Ensuite, il y a des sujets plus intimes, que j’avais vraiment envie de traiter : la grossesse d’Andréa, la question de l’homoparentalité. Colette revient à ses côtés, elles vont donc avoir cet enfant ensemble… sauf qu’il y a Icham au milieu, donc la question de qui sont ses vrais parents se pose. C’est un sujet qui me touche personnellement. Et nous avons développé plein d’autres choses, des histoires amoureuses, d’amitié, de sentiments. Mais l’idée de départ était de revenir à une thématique principale professionnelle.
Trouvez-vous que cette saison est plus féministe, notamment la grossesse d’Andréa ou au sein du travail avec Noémie qui doit gérer sa relation avec Matthias, les débuts de Camille comme agent…
Fanny Herrero : Oui, tout à fait. Ce sont des choses qui viennent presque malgré moi au fil des saisons. Avec l’équipe, nous avons eu envie de tracer des destins de femmes, variés, riches, dont celui d’Andréa. Un sujet qui me touchait de près car j’ai eu un enfant entre la première et la deuxième saison.
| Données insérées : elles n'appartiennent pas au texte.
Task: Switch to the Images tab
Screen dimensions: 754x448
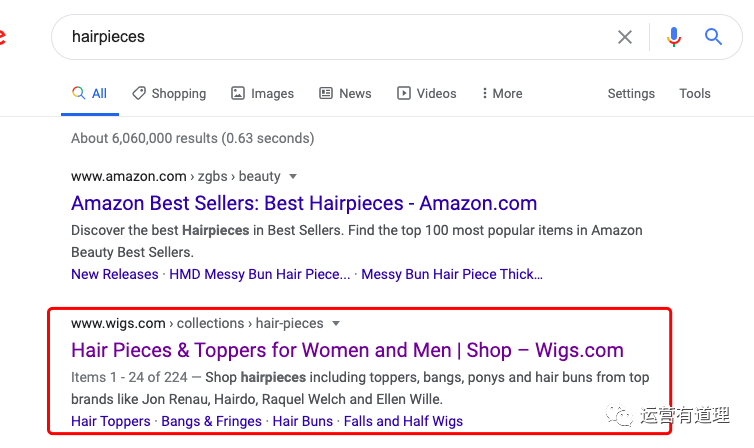Action: 262,93
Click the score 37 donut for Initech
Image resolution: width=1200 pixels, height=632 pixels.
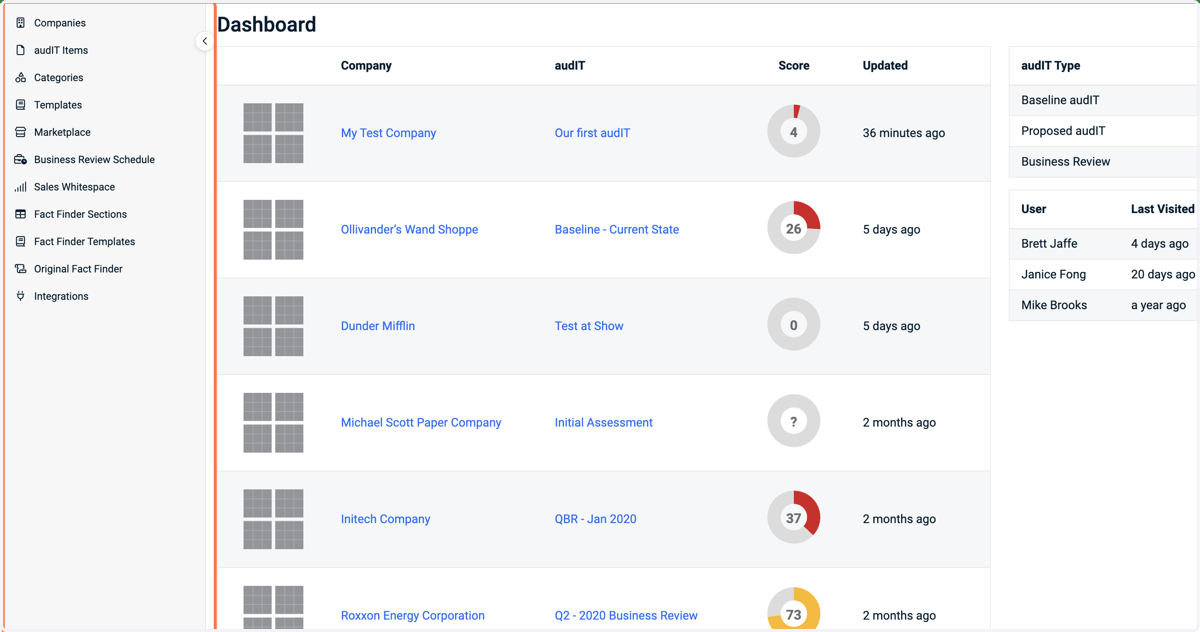click(794, 518)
J’ai vécu cette grossesse dans un moment très intense de ma carrière et c’est très compliqué d’avoir un enfant dans ces conditions. Cela m’a permis de nourrir ce qui arrive à Andréa.
Ensuite, vous avez raison, j’avais envie que Noémie sorte de son rôle, qu’on adore, de quelqu’un un peu idiote, un peu fofolle. On voulait lui redonner sa noblesse, à laquelle je crois vraiment, et montrer que les plus dépendants ne sont pas toujours ceux que l’on croit, que ceux qui sont dans l’affect ne sont pas toujours les femmes mais que les hommes peuvent être aussi très dépendants dans une histoire d’amour. J’avais envie d’inverser les rapports de force avec Matthias. On souhaitait également que Sofia gagne son indépendance, vit sa propre trajectoire sans Gabriel. Et évidemment Camille qui fait ses débuts d’agent et doit réussir. On n’oublie pas les personnages masculins mais Dix Pour Cent parle des femmes, de leur corps, de la représentation de leur corps. C’est un des sujet inconscient de la série.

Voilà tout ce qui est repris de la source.